Endoscopy 2014; 46(02): 98-104
DOI: 10.1055/s-0033-1344986
Original article
© Georg Thieme Verlag KG Stuttgart · New York

Narrow band imaging does not reliably predict residual intestinal metaplasia after radiofrequency ablation at the neo-squamo columnar junction

Lorenza Alvarez Herrero
1   Department of Gastroenterology and Hepatology, St. Antonius Hospital, Nieuwegein, The Netherlands
2   Department of Gastroenterology and Hepatology, Academic Medical Center, Amsterdam, The Netherlands
,
Wouter L. Curvers
2   Department of Gastroenterology and Hepatology, Academic Medical Center, Amsterdam, The Netherlands
,
Raf Bisschops
3   Department of Gastroenterology and Hepatology, University Hospital Leuven, Leuven, Belgium
,
Mohammed A. Kara
2   Department of Gastroenterology and Hepatology, Academic Medical Center, Amsterdam, The Netherlands
,
Erik J. Schoon
4   Department of Gastroenterology and Hepatology, Catharina Hospital, Eindhoven, The Netherlands
,
Fiebo J. W. ten Kate
5   Department of Pathology, Academic Medical Center, Amsterdam, The Netherlands
,
Mike Visser
5   Department of Pathology, Academic Medical Center, Amsterdam, The Netherlands
,
Bas L. A. M. Weusten
1   Department of Gastroenterology and Hepatology, St. Antonius Hospital, Nieuwegein, The Netherlands
2   Department of Gastroenterology and Hepatology, Academic Medical Center, Amsterdam, The Netherlands
,
Jacques J. G. H. M. Bergman
2   Department of Gastroenterology and Hepatology, Academic Medical Center, Amsterdam, The Netherlands
› Author Affiliations
Further Information

Publication History

submitted 06 November 2012

accepted after revision 18 September 2013

Publication Date:
29 January 2014 (online)

Background and study aims: After radiofrequency ablation (RFA) of Barrett’s esophagus, it may be difficult to determine whether complete eradication of intestinal metaplasia at the neosquamocolumnar junction (neo-SCJ) in the cardia has been achieved. It is claimed that narrow band imaging (NBI) may predict the presence of intestinal metaplasia, which would enable immediate treatment. The aim of the current study was to evaluate whether inspection of the neo-SCJ with NBI after RFA results in reliable detection of intestinal metaplasia.
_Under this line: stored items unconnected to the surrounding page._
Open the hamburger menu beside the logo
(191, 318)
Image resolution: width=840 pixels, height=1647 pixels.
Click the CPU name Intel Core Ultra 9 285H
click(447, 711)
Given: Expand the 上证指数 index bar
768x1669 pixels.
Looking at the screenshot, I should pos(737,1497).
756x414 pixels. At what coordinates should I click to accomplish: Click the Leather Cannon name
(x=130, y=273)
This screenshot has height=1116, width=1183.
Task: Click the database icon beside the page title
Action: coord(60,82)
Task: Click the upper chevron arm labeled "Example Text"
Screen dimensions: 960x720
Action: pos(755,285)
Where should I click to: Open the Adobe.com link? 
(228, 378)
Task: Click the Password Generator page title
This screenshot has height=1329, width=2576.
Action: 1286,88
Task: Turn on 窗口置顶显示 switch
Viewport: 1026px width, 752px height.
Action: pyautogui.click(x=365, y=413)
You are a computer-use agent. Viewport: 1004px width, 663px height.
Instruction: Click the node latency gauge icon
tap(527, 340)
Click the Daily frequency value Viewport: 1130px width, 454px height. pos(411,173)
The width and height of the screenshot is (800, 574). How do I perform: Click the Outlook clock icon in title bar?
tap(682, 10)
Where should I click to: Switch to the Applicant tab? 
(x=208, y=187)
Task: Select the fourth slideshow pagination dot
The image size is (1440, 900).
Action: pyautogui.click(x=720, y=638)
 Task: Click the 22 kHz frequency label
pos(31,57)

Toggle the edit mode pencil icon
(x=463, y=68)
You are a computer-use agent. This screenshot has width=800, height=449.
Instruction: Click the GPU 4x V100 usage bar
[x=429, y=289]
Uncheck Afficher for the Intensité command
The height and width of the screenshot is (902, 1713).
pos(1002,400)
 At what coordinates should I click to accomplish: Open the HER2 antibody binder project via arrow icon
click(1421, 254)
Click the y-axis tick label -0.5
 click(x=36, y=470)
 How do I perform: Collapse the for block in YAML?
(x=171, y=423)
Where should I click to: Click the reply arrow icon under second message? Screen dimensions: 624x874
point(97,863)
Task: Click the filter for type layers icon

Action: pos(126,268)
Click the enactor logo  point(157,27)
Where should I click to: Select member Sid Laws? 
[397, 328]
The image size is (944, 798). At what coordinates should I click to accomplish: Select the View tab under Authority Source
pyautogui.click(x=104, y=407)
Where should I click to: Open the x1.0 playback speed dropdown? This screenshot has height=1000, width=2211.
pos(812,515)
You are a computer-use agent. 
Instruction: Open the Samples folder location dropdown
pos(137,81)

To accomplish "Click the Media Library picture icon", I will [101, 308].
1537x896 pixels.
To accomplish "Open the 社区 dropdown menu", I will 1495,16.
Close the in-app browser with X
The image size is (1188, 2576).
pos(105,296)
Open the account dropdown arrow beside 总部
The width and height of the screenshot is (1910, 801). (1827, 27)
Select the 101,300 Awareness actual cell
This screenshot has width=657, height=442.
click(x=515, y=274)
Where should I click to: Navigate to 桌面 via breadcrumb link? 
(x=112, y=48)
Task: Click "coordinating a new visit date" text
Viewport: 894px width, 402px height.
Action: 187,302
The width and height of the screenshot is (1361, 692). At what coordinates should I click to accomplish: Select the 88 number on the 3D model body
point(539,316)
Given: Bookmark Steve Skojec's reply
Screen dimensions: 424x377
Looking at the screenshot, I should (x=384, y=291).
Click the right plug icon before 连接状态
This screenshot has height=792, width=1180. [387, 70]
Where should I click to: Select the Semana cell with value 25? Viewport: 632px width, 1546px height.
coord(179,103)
Patients and methods: Patients with a normal-appearing neo-SCJ who were scheduled for RFA were included in the study. Two expert endoscopists obtained images from the neo-SCJ in overview (high resolution white light and NBI mode) and from four areas using NBI zoom, followed by corresponding biopsies. Four other blinded expert endoscopists evaluated the images for the presence of intestinal metaplasia and type of mucosal pattern (round, small tubular, large tubular, villous). Endpoints were sensitivity and specificity for identifying patients and areas with intestinal metaplasia.

Results: From 21 patients overview images from 21 neo-SCJs and NBI zoom images from 83 neo-SCJ areas were obtained. Intestinal metaplasia was present in five overview images (24 %) and nine zoom images (11 %). Using the overview images, sensitivity and specificity for identifying patients with intestinal metaplasia were 65 % (95 % confidence interval [CI] 38 – 86) and 46 % (95 %CI 33 – 60), respectively. For individual zoom images, sensitivity was 71 % (95 %CI 54 – 85) and specificity was 37 % (95 %CI 32 – 43).

Conclusions: After RFA, endoscopic inspection of the neo-SCJ with NBI in overview or zoom does not reliably predict presence or absence of intestinal metaplasia.